Task:
Return the data verbatim, starting at its first line and stopping after the line that contains "coord(313,34)". Leave the pictures out of your answer.

........

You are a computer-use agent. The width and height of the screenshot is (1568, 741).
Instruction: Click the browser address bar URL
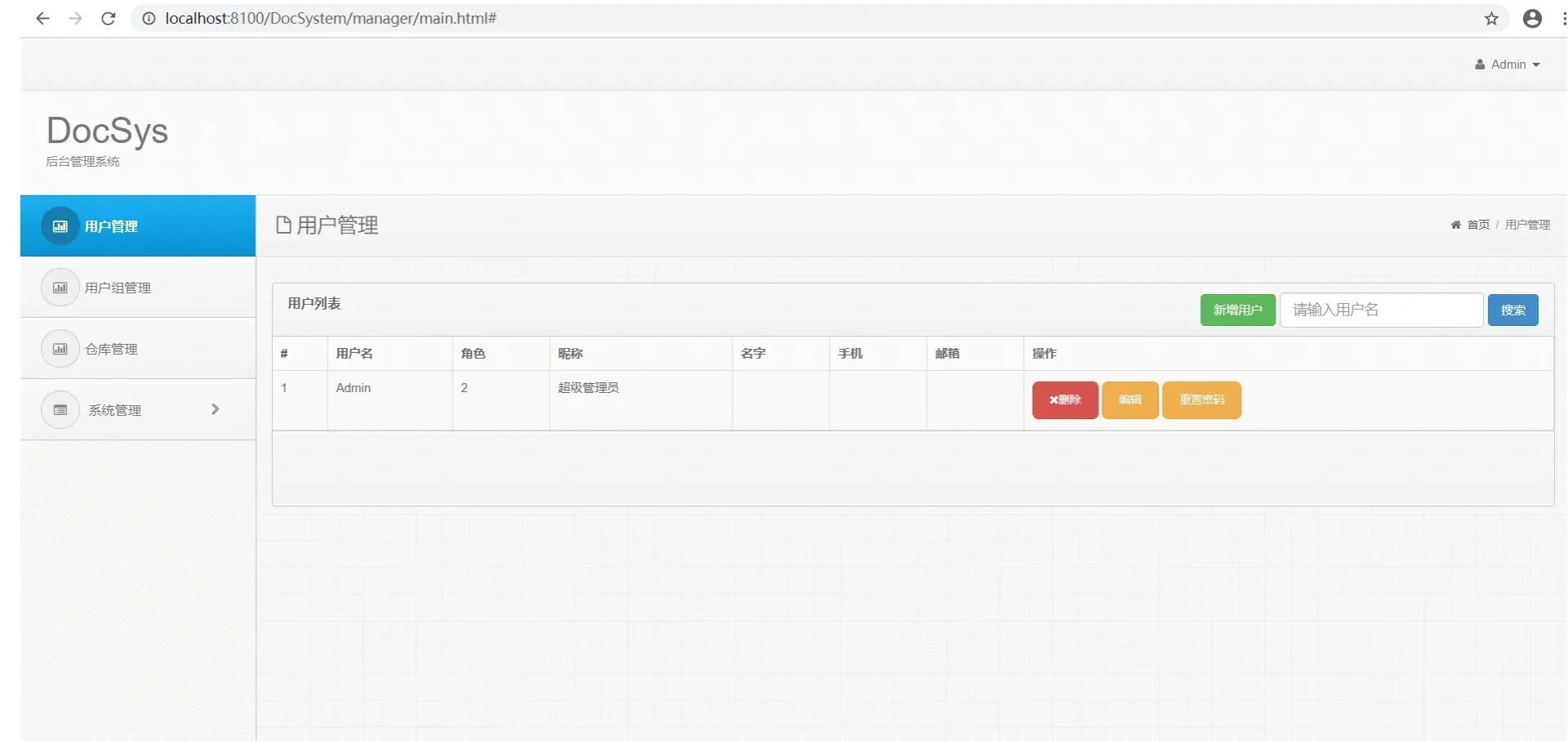[x=331, y=19]
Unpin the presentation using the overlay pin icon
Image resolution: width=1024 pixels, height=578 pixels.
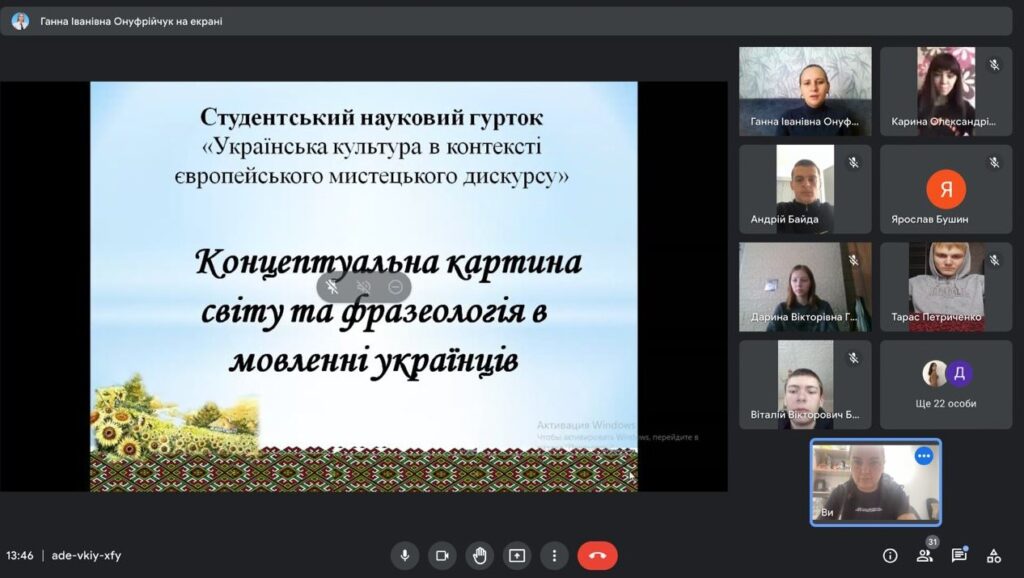[333, 287]
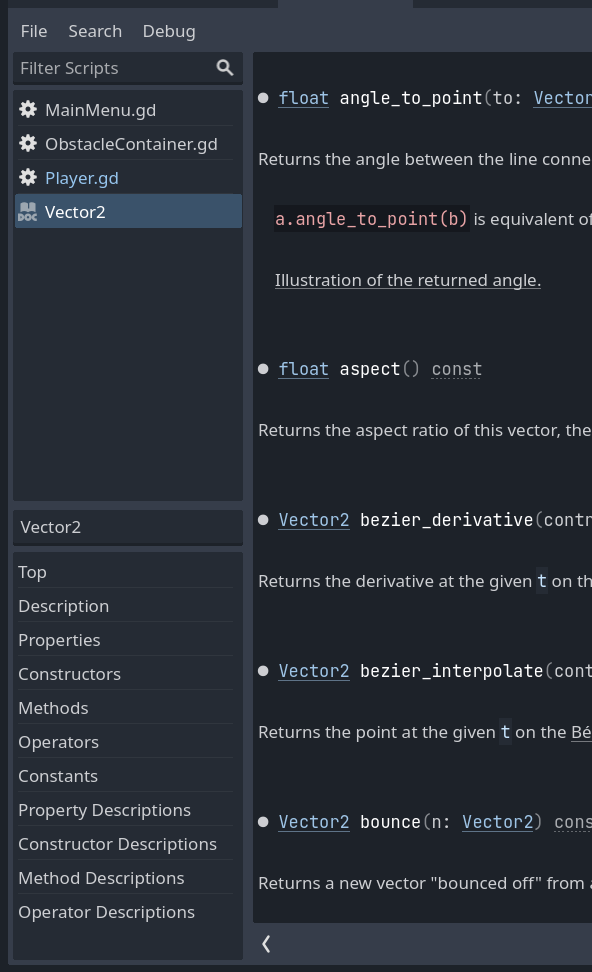Viewport: 592px width, 972px height.
Task: Open the File menu
Action: coord(34,31)
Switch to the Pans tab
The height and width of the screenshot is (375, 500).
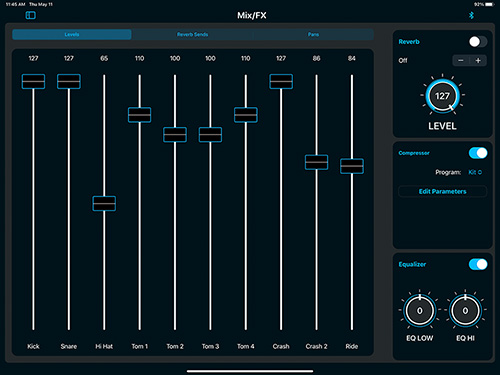coord(313,34)
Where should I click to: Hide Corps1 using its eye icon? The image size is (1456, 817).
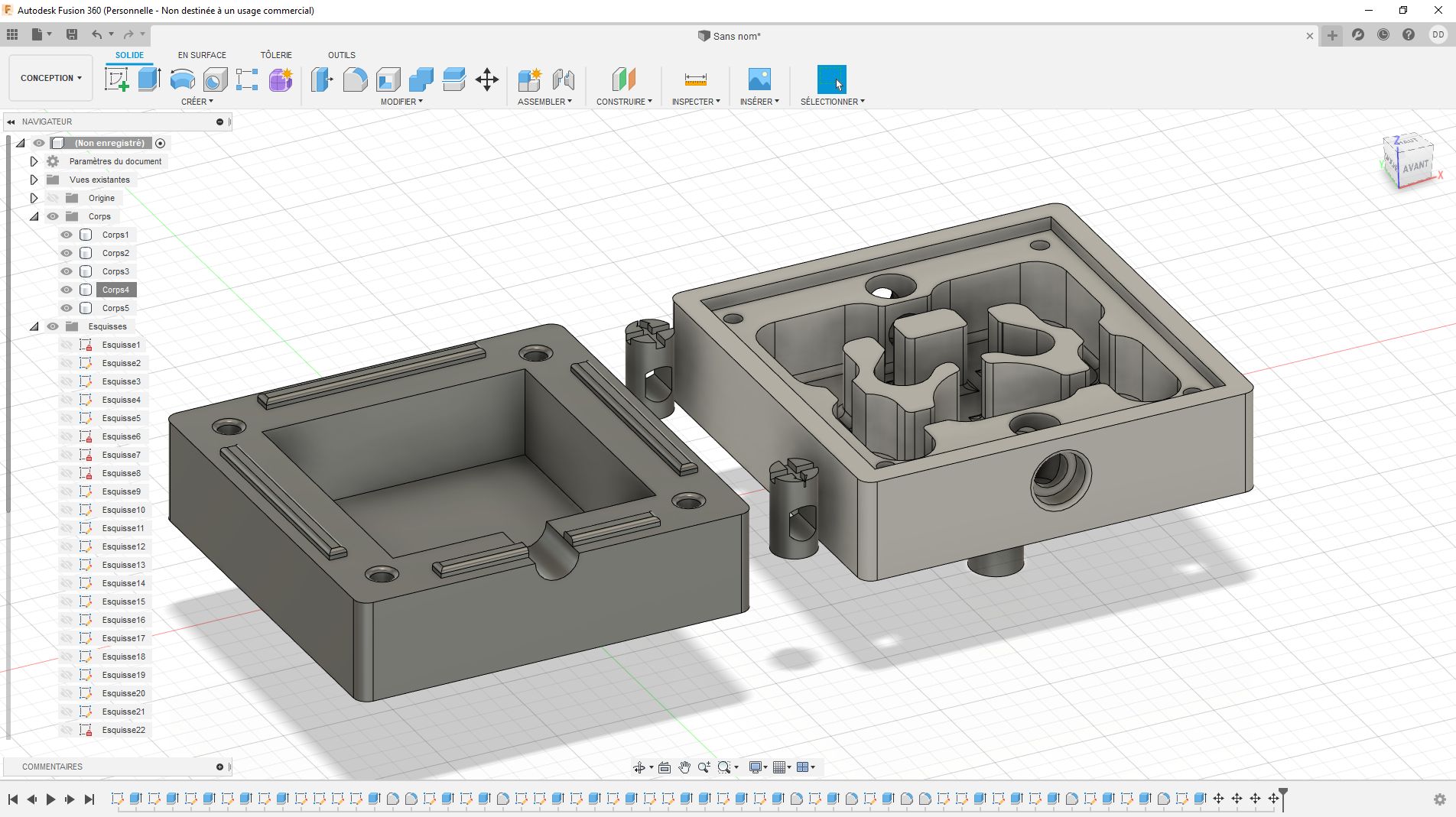click(67, 235)
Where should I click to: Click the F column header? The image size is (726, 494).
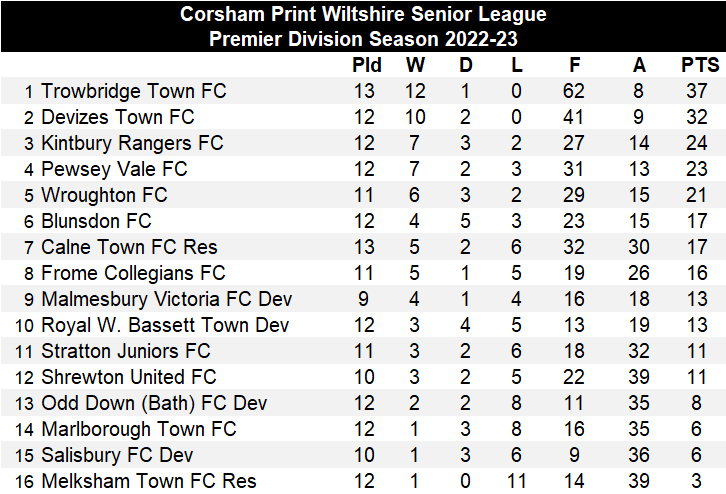coord(574,66)
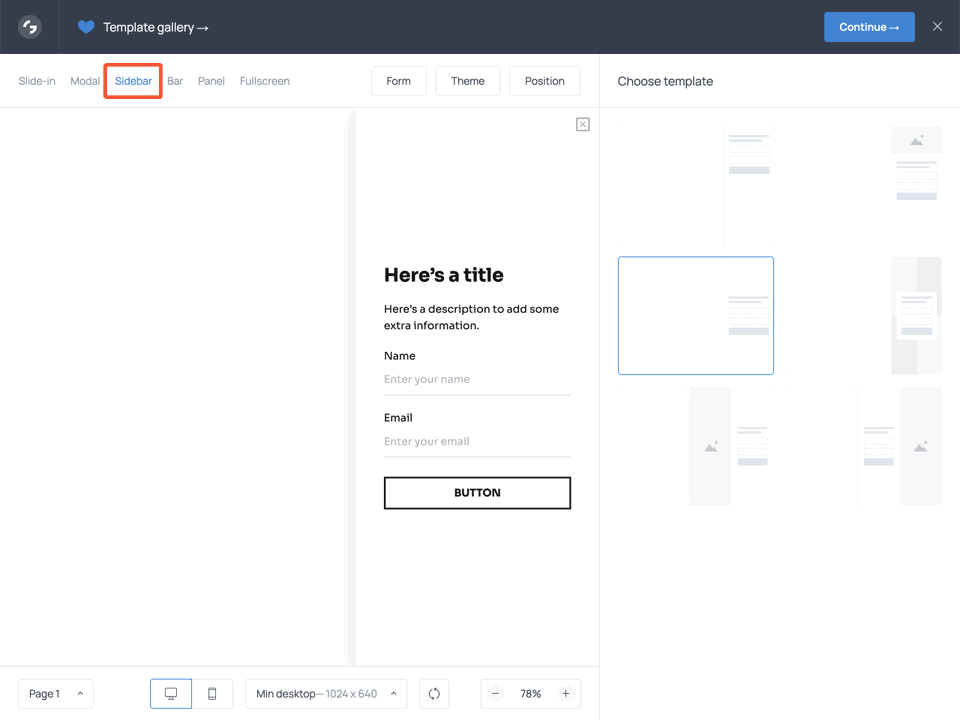Click the Enter your email field

pos(477,442)
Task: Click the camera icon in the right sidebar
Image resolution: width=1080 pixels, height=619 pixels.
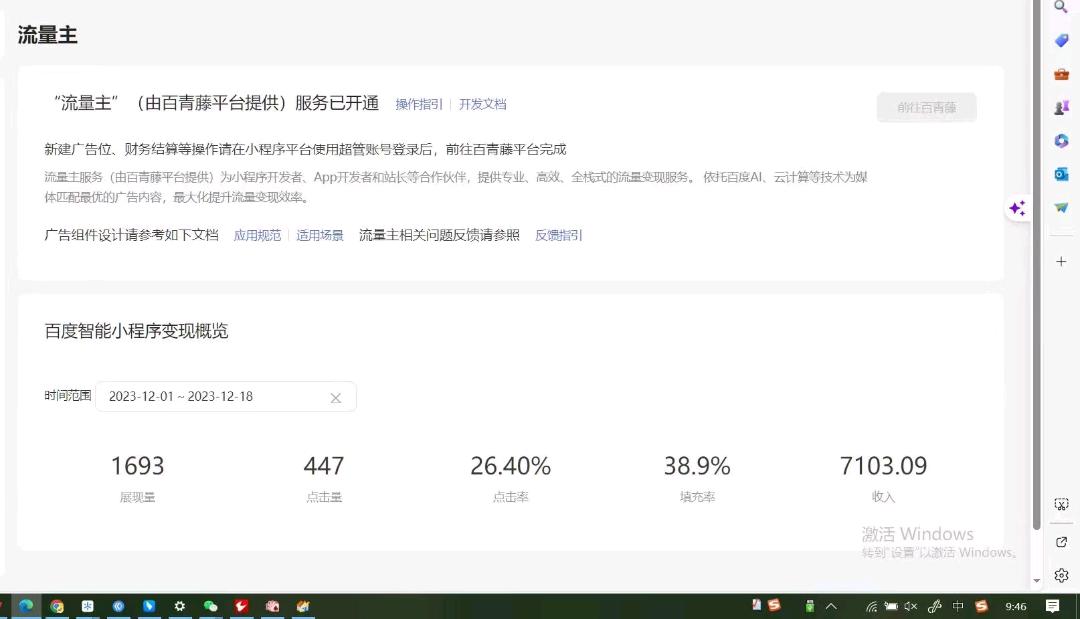Action: [x=1061, y=173]
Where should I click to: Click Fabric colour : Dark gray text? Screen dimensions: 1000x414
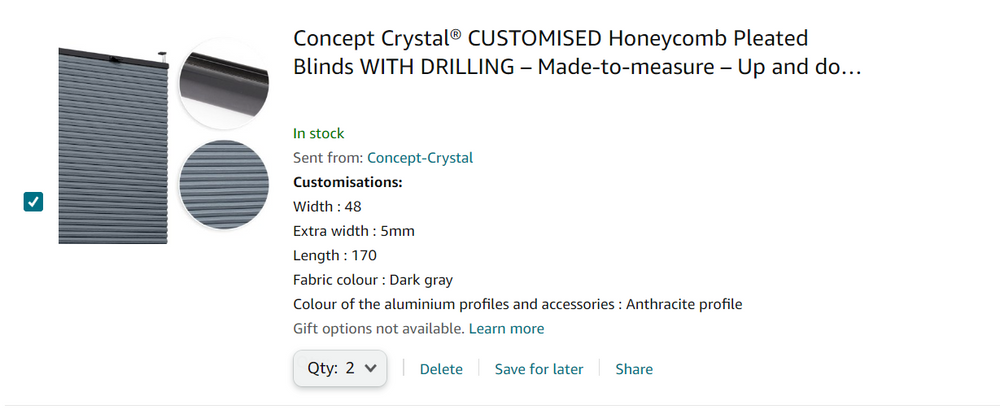point(373,280)
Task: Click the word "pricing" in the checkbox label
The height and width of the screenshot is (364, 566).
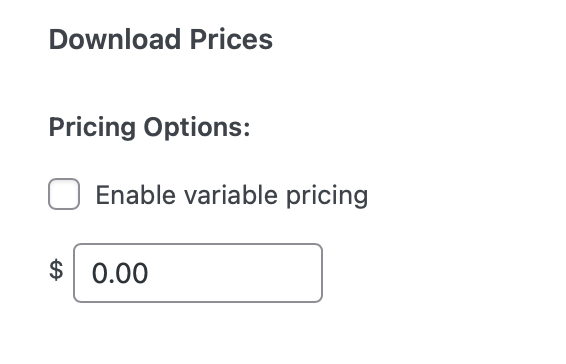Action: [x=327, y=197]
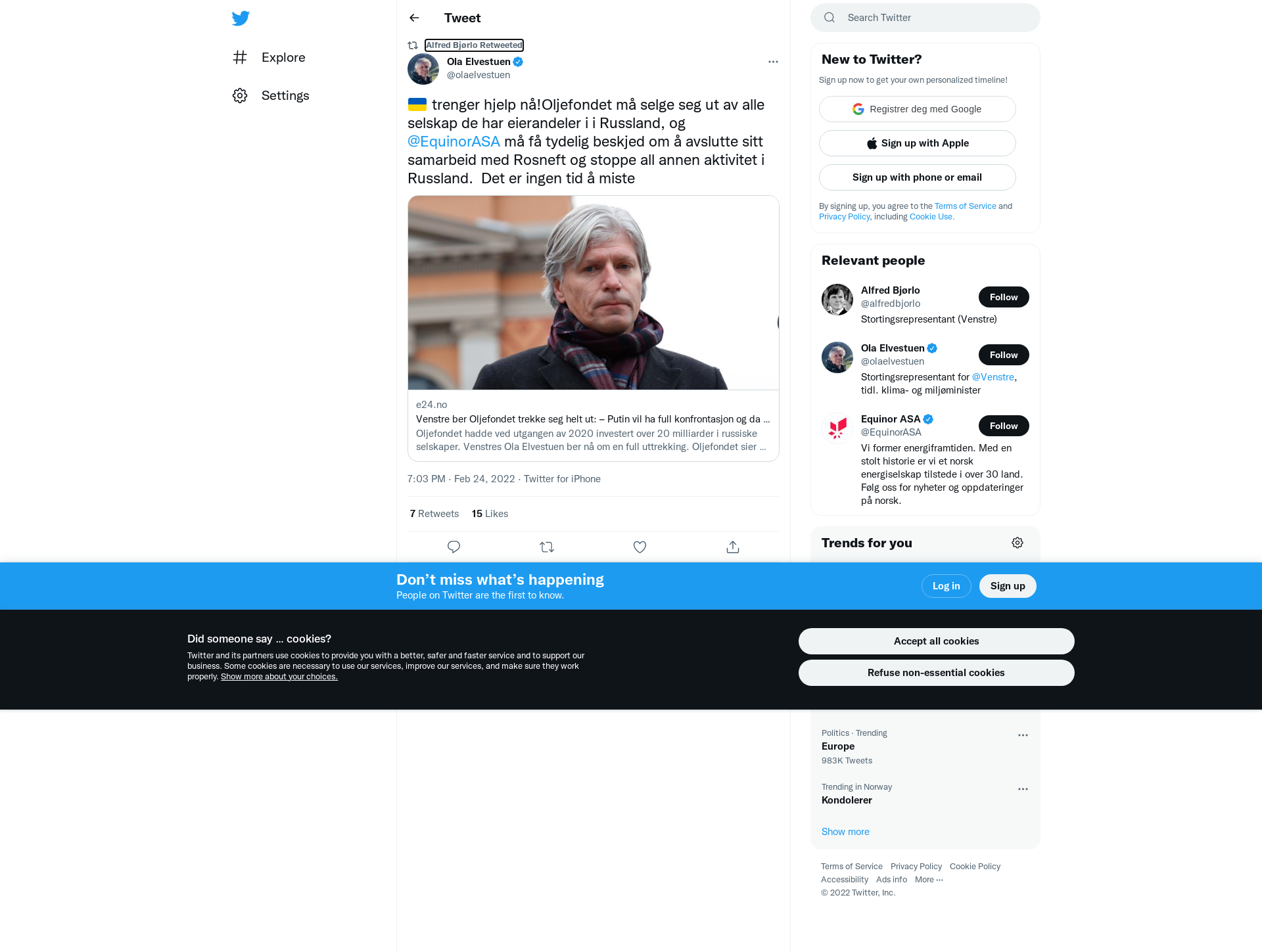Accept all cookies

click(936, 641)
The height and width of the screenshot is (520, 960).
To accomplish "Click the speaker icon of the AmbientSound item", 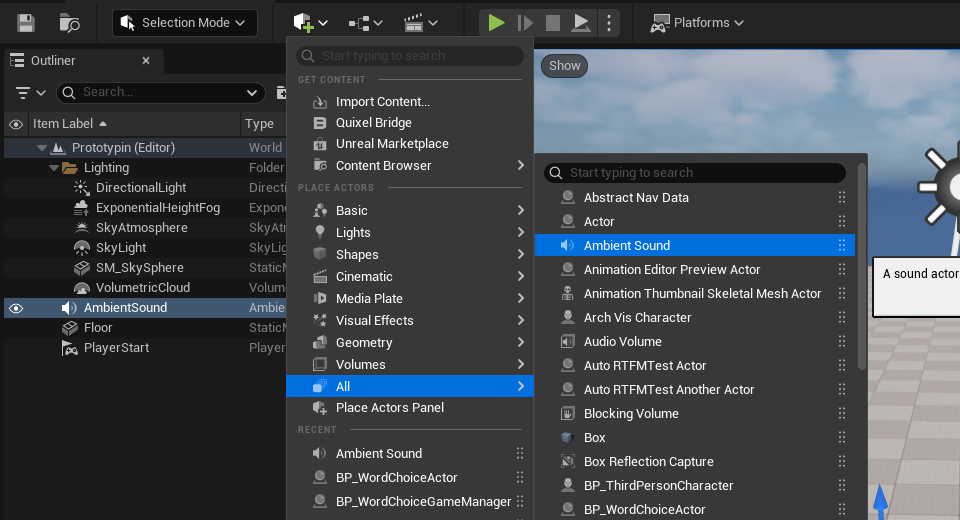I will (69, 308).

........

The reply:
You are a computer-use agent. The width and height of the screenshot is (1568, 741).
Instruction: Click the browser address bar URL
[x=331, y=19]
Unpin the presentation using the overlay pin icon
Image resolution: width=1024 pixels, height=578 pixels.
[333, 287]
Viewport: 592px width, 972px height.
Task: Open the File menu
Action: coord(34,31)
Switch to the Pans tab
The height and width of the screenshot is (375, 500).
coord(313,34)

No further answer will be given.